Let's start with a mug of Good African Coffee's Rukoki Gold. I enjoy a good cup of coffee, but don't see why my enjoyment should be based on the exploitation of some poor farmer. I appreciate having the ability to feed, clothe and educate my family, and reckon s/he should be able to do the same for his/hers, so for many years I have drunk fair trade coffees. A few months ago, I came across Good African Coffee, which is an African owned coffee producer where the 'added-value' processing is also done in Africa. To quote one of their taglines, "Africa needs trade not aid". It's also really good coffee.
Fairy cakes are really easy to make, and home made ones just taste so much better than shop-bought.
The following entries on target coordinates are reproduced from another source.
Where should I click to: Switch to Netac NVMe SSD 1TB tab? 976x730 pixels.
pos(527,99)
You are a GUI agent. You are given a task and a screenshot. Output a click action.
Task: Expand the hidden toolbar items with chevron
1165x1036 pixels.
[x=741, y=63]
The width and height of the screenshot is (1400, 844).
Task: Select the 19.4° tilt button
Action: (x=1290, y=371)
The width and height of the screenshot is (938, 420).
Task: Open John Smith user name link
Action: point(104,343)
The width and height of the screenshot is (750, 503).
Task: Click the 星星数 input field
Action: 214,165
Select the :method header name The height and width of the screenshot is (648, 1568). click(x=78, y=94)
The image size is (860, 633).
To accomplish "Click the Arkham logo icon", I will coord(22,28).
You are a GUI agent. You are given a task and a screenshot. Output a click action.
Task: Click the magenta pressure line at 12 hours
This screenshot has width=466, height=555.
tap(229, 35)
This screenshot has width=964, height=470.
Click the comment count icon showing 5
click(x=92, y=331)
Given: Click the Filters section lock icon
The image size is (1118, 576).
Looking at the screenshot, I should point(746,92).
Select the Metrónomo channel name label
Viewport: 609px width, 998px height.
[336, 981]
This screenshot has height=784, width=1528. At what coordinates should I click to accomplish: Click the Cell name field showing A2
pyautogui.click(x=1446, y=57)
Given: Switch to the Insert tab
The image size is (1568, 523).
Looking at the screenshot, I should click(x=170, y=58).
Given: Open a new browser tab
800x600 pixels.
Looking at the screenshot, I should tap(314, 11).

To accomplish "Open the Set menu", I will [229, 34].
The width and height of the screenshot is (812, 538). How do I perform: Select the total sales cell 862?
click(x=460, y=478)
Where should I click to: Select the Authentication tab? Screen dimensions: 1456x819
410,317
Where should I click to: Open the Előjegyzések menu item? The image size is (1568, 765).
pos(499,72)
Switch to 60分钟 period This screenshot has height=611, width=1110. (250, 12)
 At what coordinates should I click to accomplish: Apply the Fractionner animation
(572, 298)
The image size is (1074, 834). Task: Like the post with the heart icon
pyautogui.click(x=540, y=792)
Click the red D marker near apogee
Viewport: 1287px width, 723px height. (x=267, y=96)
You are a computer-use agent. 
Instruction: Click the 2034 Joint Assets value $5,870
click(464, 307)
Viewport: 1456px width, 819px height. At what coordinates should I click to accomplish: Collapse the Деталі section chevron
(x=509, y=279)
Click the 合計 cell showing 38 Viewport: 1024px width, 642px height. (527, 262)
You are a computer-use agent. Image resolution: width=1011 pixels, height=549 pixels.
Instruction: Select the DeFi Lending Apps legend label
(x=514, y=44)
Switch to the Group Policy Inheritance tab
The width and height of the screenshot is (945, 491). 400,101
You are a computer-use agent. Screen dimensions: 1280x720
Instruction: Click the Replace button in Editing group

Simply cream 4oz castor sugar with 4oz butter (100g of each will do nicely instead), and beat in 2 eggs, a little at a time. Then fold in 4oz (or 100g) self raising flour using a metal spoon. Two-thirds fill 12 to 16 paper cake cases with the resulting mixture and bake in an oven at 190C (375F) for 15-20 minutes, until golden brown. You can throw in sultanas, or currants, or cherries, or cocoa powder, or whatever for variation (before cooking!), and can decorate the top with icing or whatever to make them look even prettier (after cooking). The only problem being that hot cakes taste so much better than cold (hence "selling like ..."), so you might have to make some more for your visitors, if you aren't so good at resisting temptation.
If I've been able to get hold of some Traquair House Ale, and I'm feeling really hospitable, you could be in for a treat. They brew it up in the Scottish Borders (oddly enough at Traquair House). They don't brew very much each year, and the vast majority of what they do brew is, I'm told, exported. If you can get hold of it, though, it's sheer nectar. It's strong, ABV 7.2%, but beautifully balanced with an enormously rich flavour.
And while we eat and drink, we can chat. Why not tell me what you like as a food or drink treat? The comment box is free and waiting.